> _Rows of pointing data_:
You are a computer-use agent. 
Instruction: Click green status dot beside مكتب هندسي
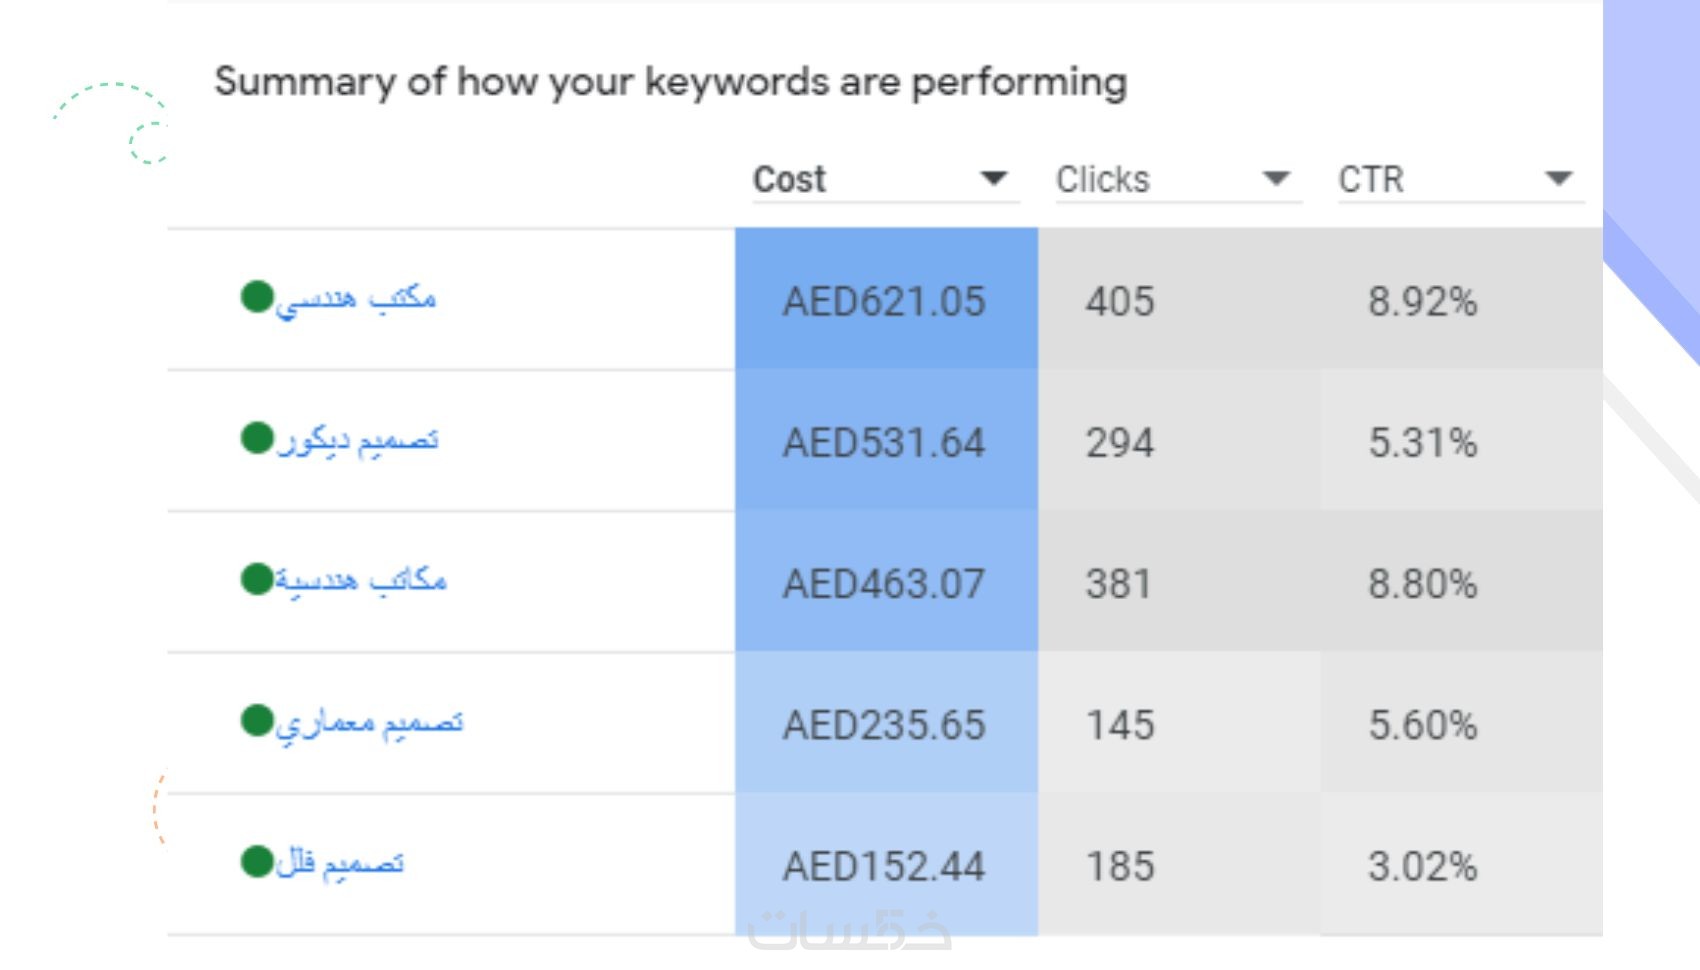tap(257, 297)
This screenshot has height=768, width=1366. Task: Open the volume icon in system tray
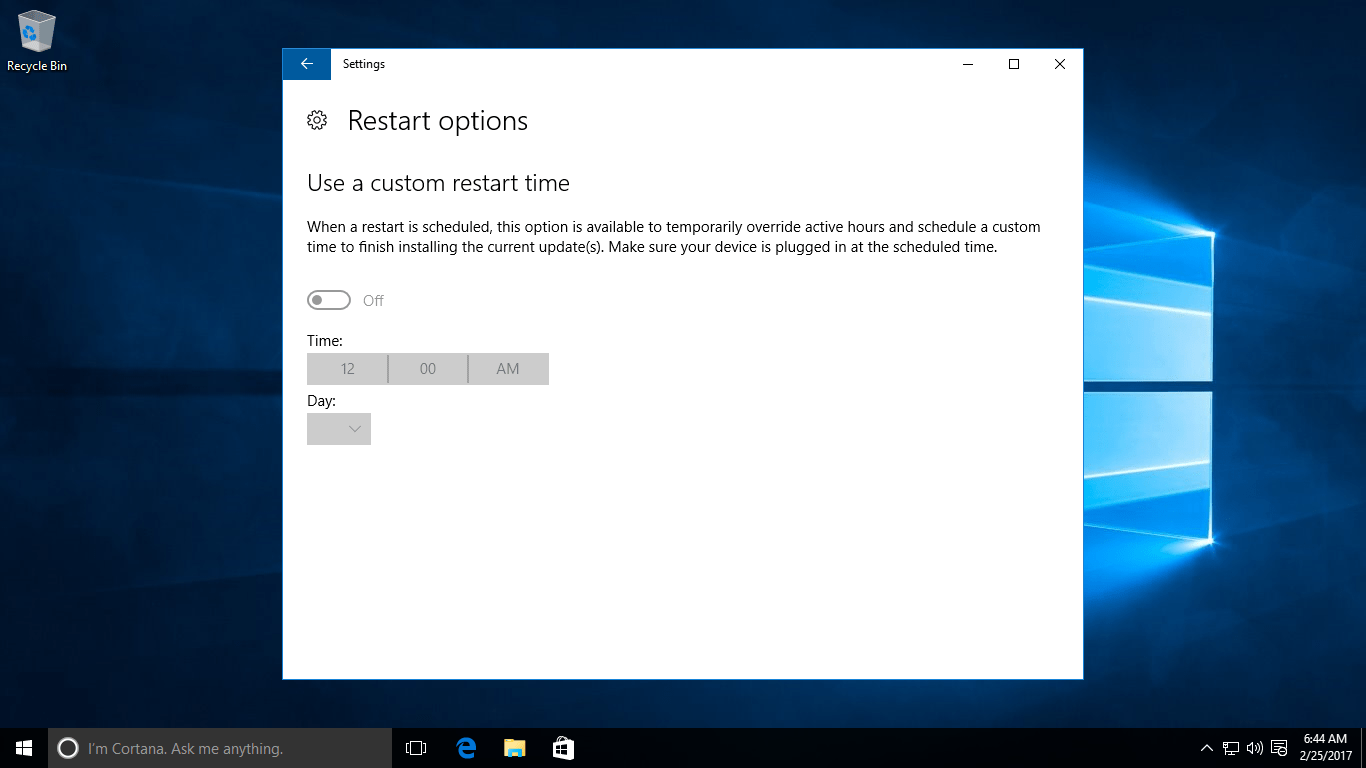pyautogui.click(x=1254, y=747)
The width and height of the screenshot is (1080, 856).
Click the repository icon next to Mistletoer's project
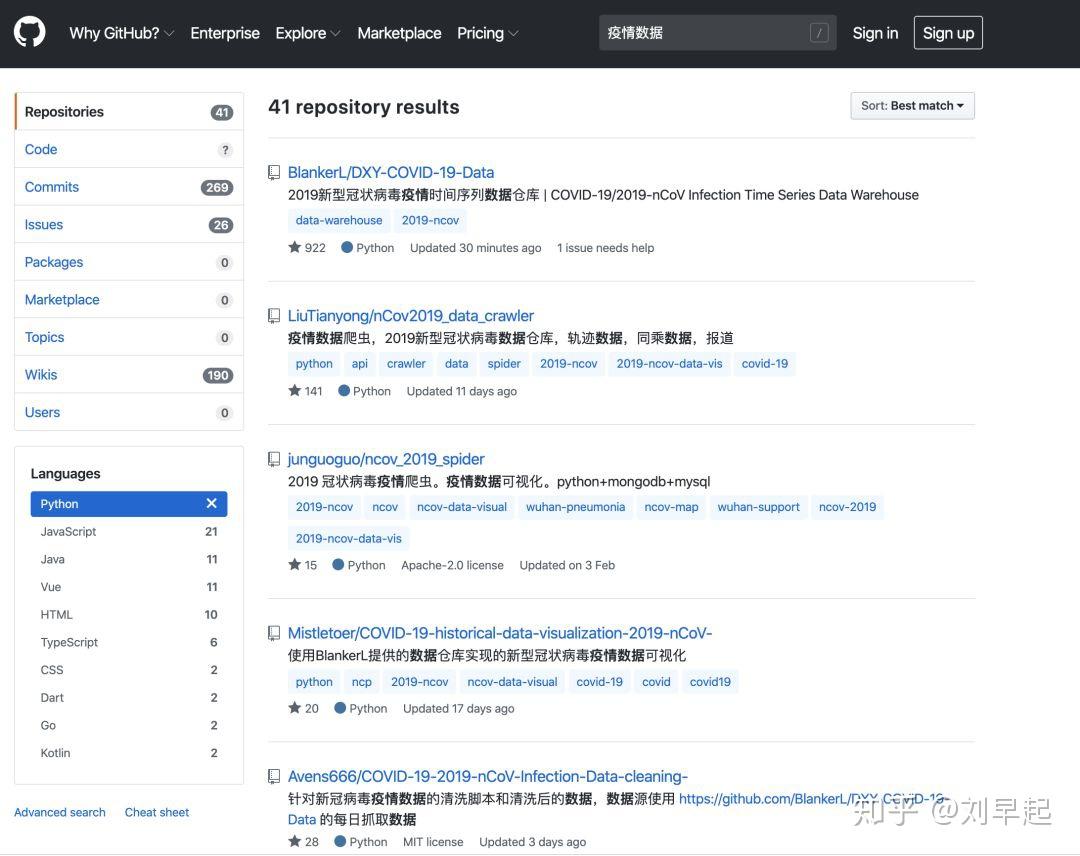click(273, 632)
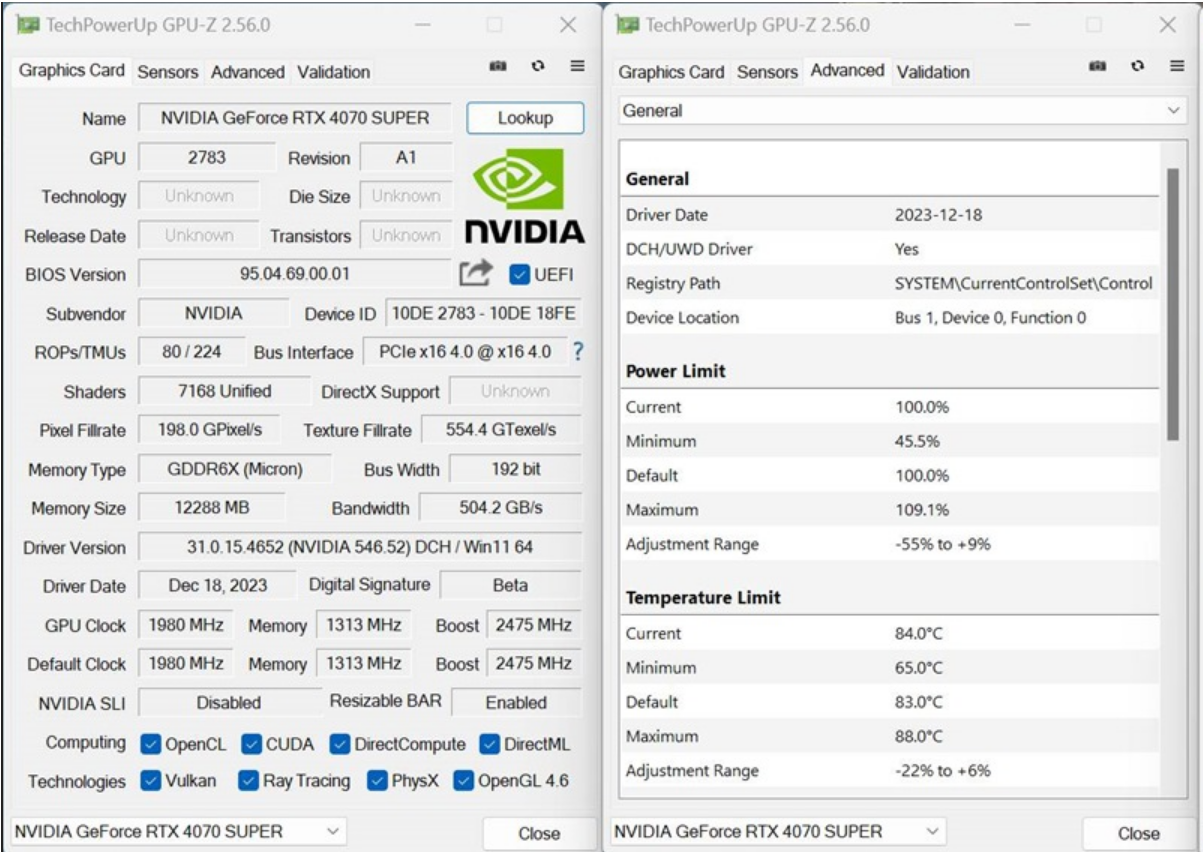Open the hamburger menu in right window
Viewport: 1203px width, 852px height.
coord(1177,65)
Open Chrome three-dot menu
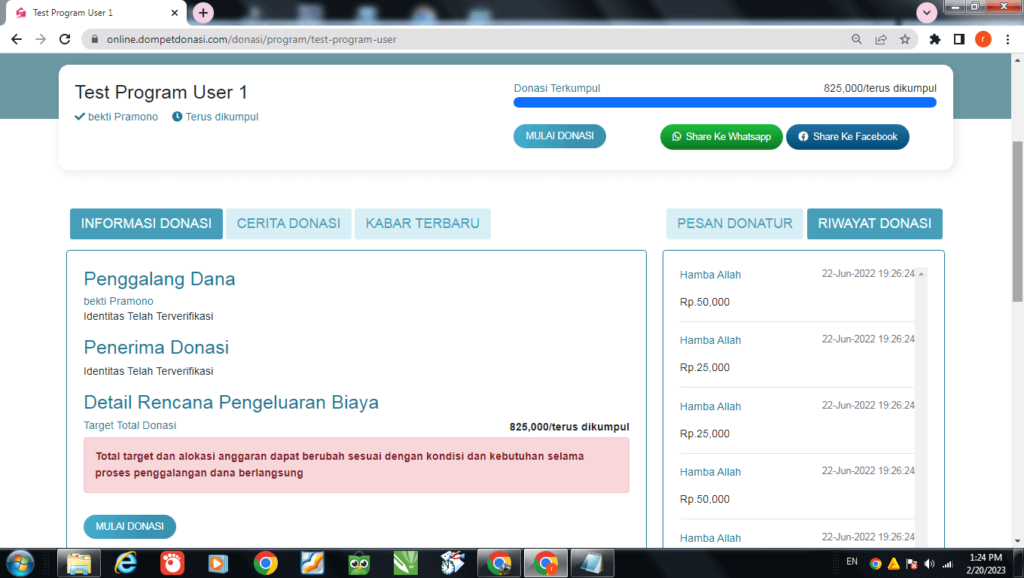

> _What is asked_: Please write out verbatim the lines of the listing above, beginning at the line that contains "The width and" and continuing through the end of the listing. Leave the pictures out of your answer.

> _Exercise output_:
The width and height of the screenshot is (1080, 856).
Click the repository icon next to Mistletoer's project
click(273, 632)
Open the hamburger menu in right window
Viewport: 1203px width, 852px height.
coord(1177,65)
Open Chrome three-dot menu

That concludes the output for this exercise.